Platão, citando Sócrates, escreveu que o homem justo, enquanto justo, não será diferente de uma cidade justa, mas semelhante a ela. Cada cidadão justo de uma cidade será ético e a cidade será justa e igual para todos.
Na crença dos mortais não há confiança genuína, como diria Parmênides, um Pré-Socrático. Então, quando vemos algo injusto, mesmo que seja um costume local, como a desigualdade racial de Luther King, como a corrupção e a violência aqui de nossas terras, achamos que isso, apesar de banal, não está em nós, homens bons, e se nos fizermos indiferentes a ela, ou seja, banalizando-as, não seremos justos e, assim, deixaremos de ser esse cidadão local ou faremos da cidade uma má cidade. Seremos, pois, igualmente racistas, corruptos, violentos…. Igualmente maus…
Desde os tempos em que atuei no terceiro setor, aprendi que a mudança que a gente quer fora, começa dentro da gente. Só cada homem justo produzirá uma sociedade justa. Ora, se já possuímos uma moral, se somos bons ao nascer, se desejamos praticar essa nossa ética, fundada em nossa moral, não podemos permitir que os isolados “antiéticos” nos tomem por suas crias, indiferentes ao bem comum. Não se pode permitir…
E assim o Brasil foi às ruas. Em grandes, notórias, silenciosas e assustadoras manifestações. Por ética. Histórico. E esse sussurro deporá pela segunda vez, um presidente. Deixemos de lado aqui as ideologias políticas. Hão de ser, acima de tudo, os brasileiros, cidadãos íntegros e ambiciosos de bem comum.

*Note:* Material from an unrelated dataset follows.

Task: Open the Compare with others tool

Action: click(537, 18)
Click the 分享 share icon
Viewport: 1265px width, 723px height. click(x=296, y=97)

Somos um povo que não faz política, mas que introjeta seu pensamento social e coletivo, obrigando aos seus delegados decidirem eficazmente por ele… A integridade é o maior valor de preservação da ética. Não importa o resultado disso tudo, quando o ponto de vista é justamente a ética. François Rabelais, um escritor e pensador do Renascimento cravou uma bela frase que vale o fim dessa coluna: “Conheço muitos que não puderam, quando deviam, porque não quiseram quando podiam”.